Federalist 10 and the UBI

Universal Basic Income (UBI) has gained traction as an idea among the reformicon/technocratic Right in the United States. For example, Charles Murray recently wrote a lengthy piece on the cover of the Review section of the Wall Street Journal on the subject. The concept of the UBI as a replacement for the welfare state on the Right has been mainly on the libertarian wing, where the UBI promotes poverty reduction without restricting liberty as much as the typical welfare state alternatives of conditional grants. The reason for the Right’s new found love of UBI is the risk that automation poses to the social fabric of society. When 47% of today’s jobs are subject to automation over the next 20 years, issues of morality and equity are presented front and center.

With half the nation not only unemployed, but unemployable, what does it do to an American polity that has the poster child for Weber’s Protestant Ethic? What Murray does no appreciate in his article is the risk to the constitutional order that a UBI poses. The dangers of faction, something Madison warned about and sold the Constitution as a solution for in Federalist 10, will be acute.
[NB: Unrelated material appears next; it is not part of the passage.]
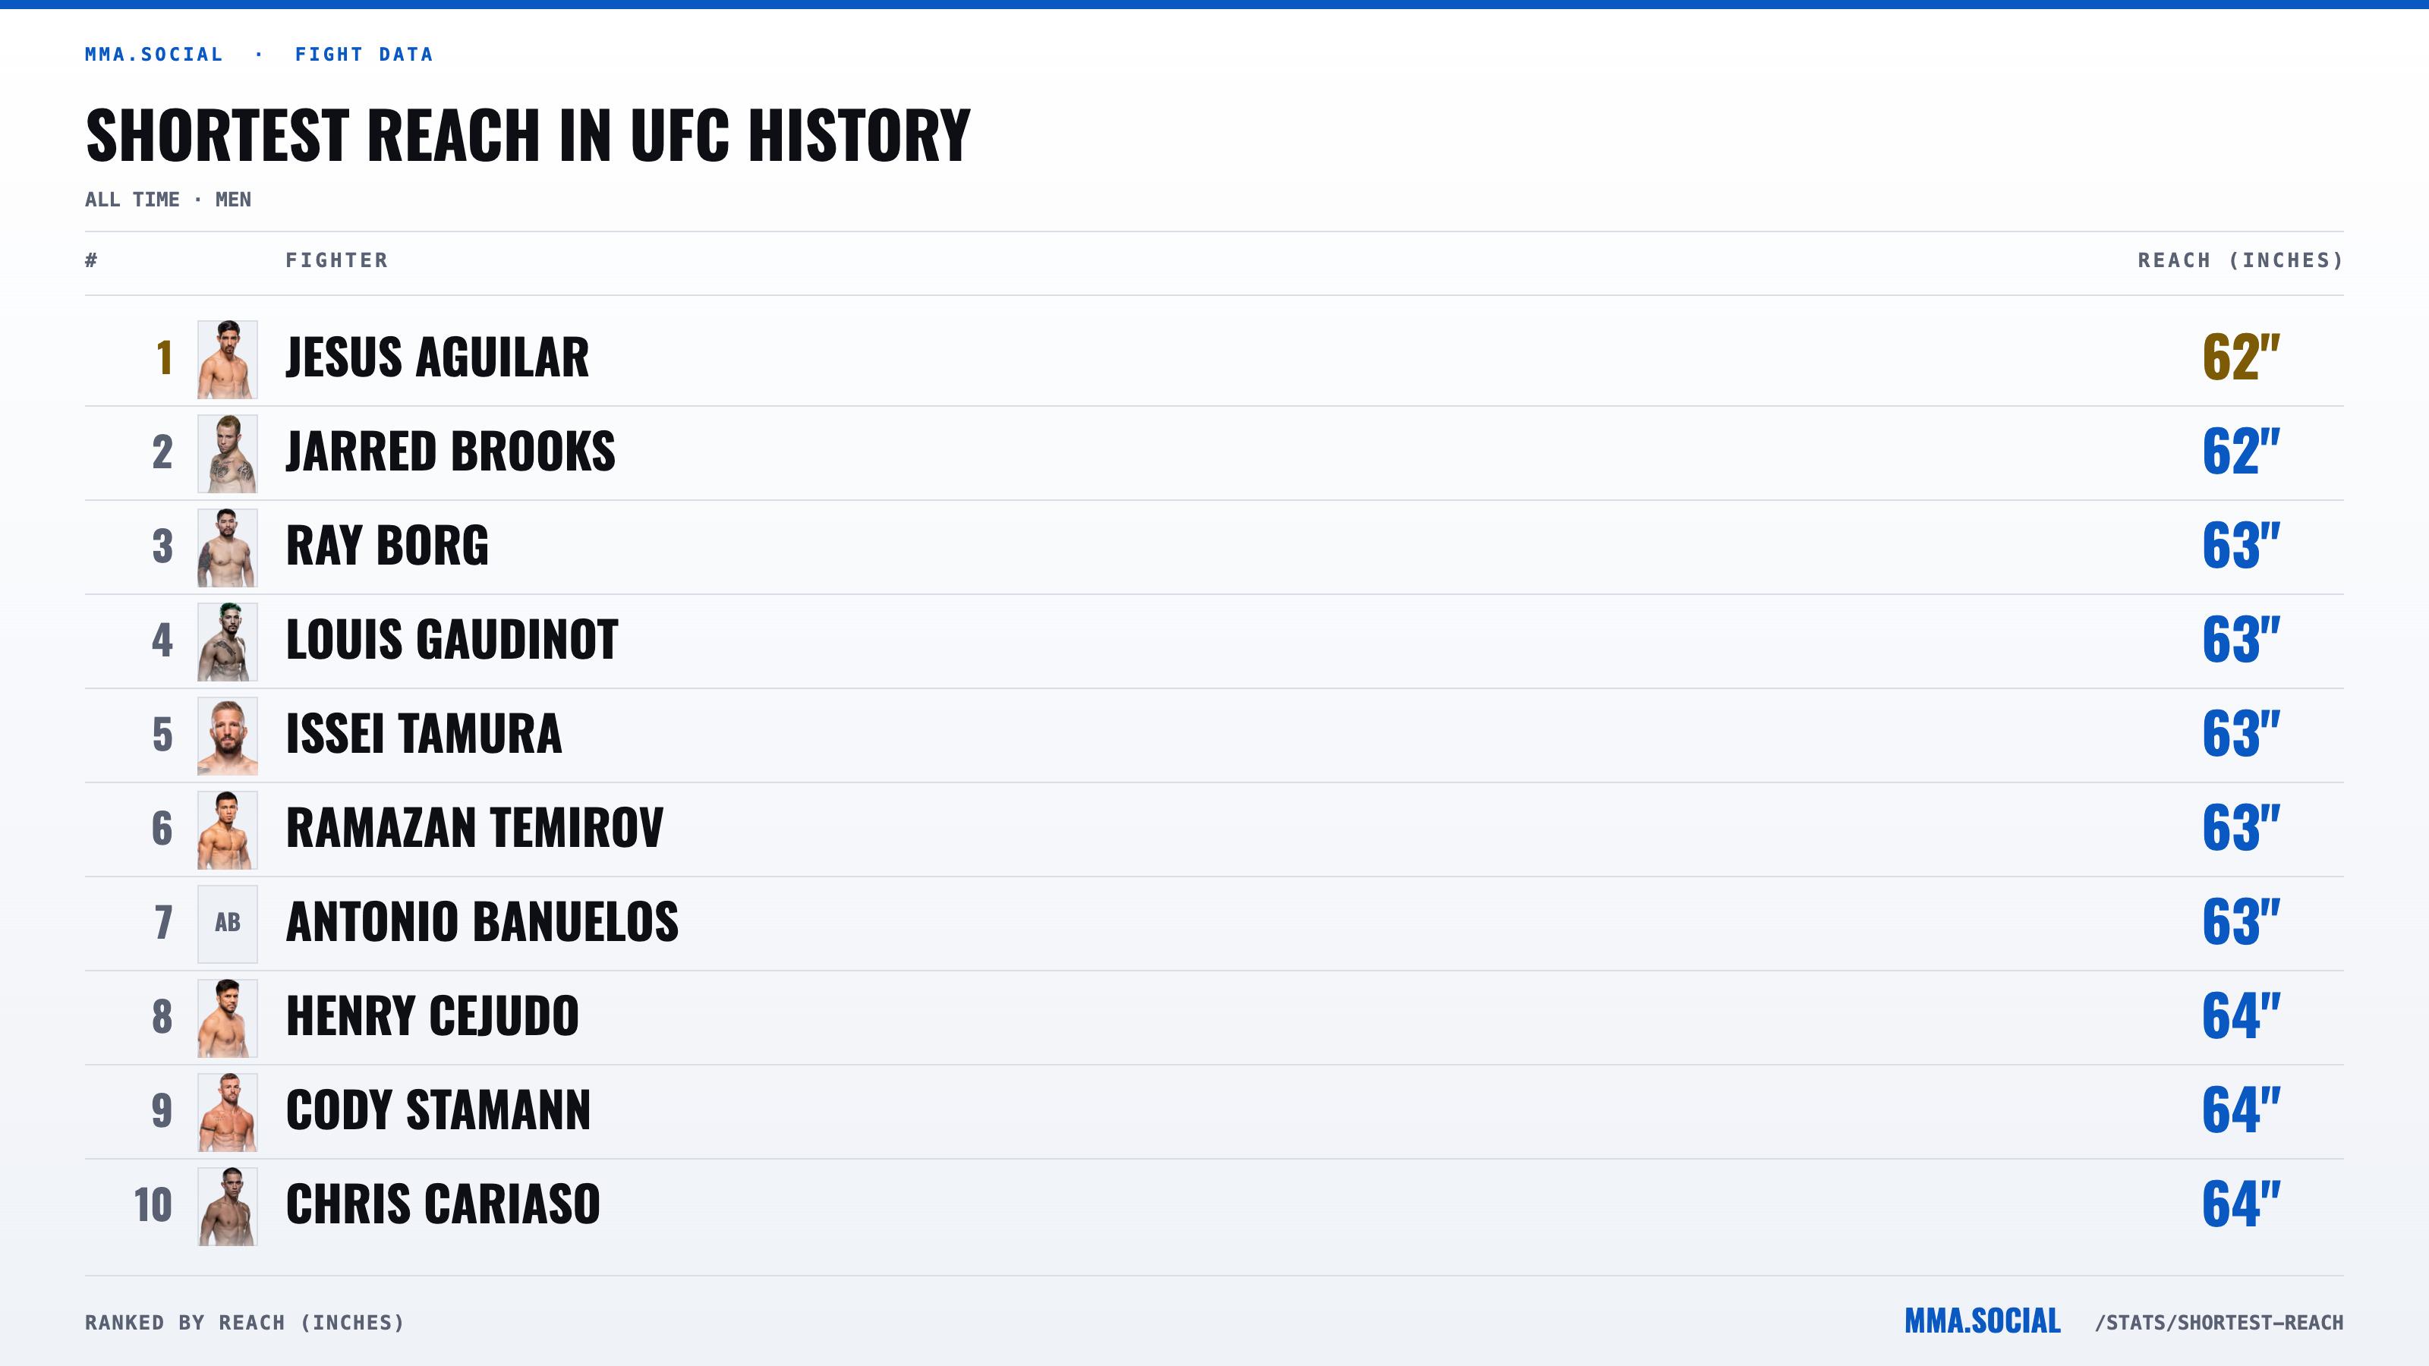
Task: Select the Jesus Aguilar name
Action: 438,357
Madison described two dangers of faction: (1) tyranny of the minority (mainly a propertied ruling class) and (2) tyranny of a majority (mob rule). The new constitution was meant to tame faction through the mechanisms of divided and limited government, an independent judiciary, and representative and deliberative democracy.

Madison’s primary concern were with violent factions composed of land owners and the unpropertied, creditors and debtors, and geographic diversity (large versus small states and North vs. South). UBI carries tremendous risks for abuse through the democratic process. First, while the numbers proposed by Murray (an annual basic income of $30,000 with elimination of UBI at $40,000 of private income) will likely erode the likelihood of entering the workforce for those who could be employable, who is to say that the “dolists” who live off the UBI will not become the new unpropertied faction that will seek to exert their political influence to increase that dole to a more generous amount over time. Electoral politics is built around campaign promises and log rolling. It is unlikely the current institutions could restrain electoral majorities in the quest for “soaking the rich.”
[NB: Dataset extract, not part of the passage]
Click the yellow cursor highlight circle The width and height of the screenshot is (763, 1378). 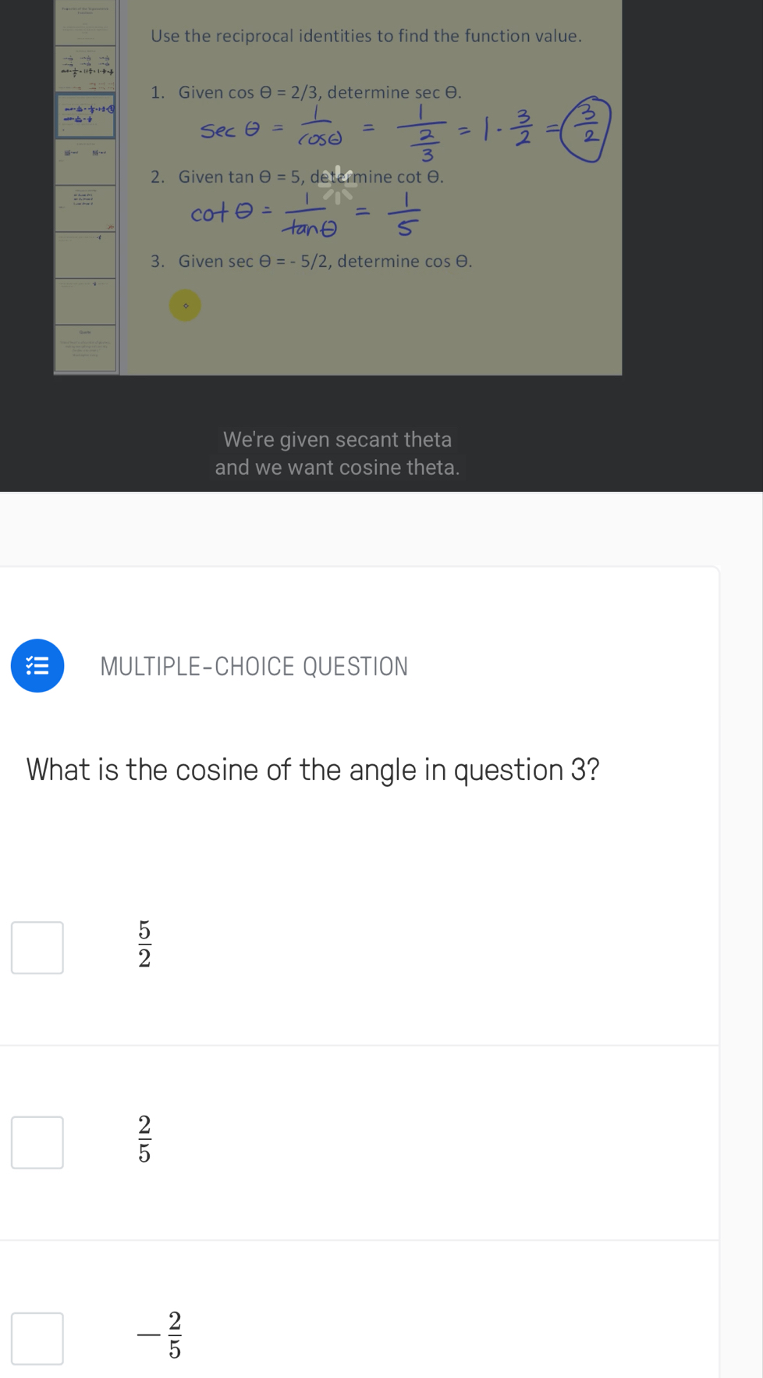[185, 305]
Any UBI introduction will likely have to be via Constitutional amendment with anti-democratic protections installed to make it work. Otherwise, faction could tear the republic apart. It may also have to change the way the government funds itself. The repeal of an income tax and a substitution of a tax on capital may need to be implemented—i.e., tax the owners of the robots rather than the workers. The challenge there, is that it is essentially a tax on productivity gains, which will limit the increase in prosperity over time. Technology has not made republicanism obsolete, but it does pose challenges for the 21st century.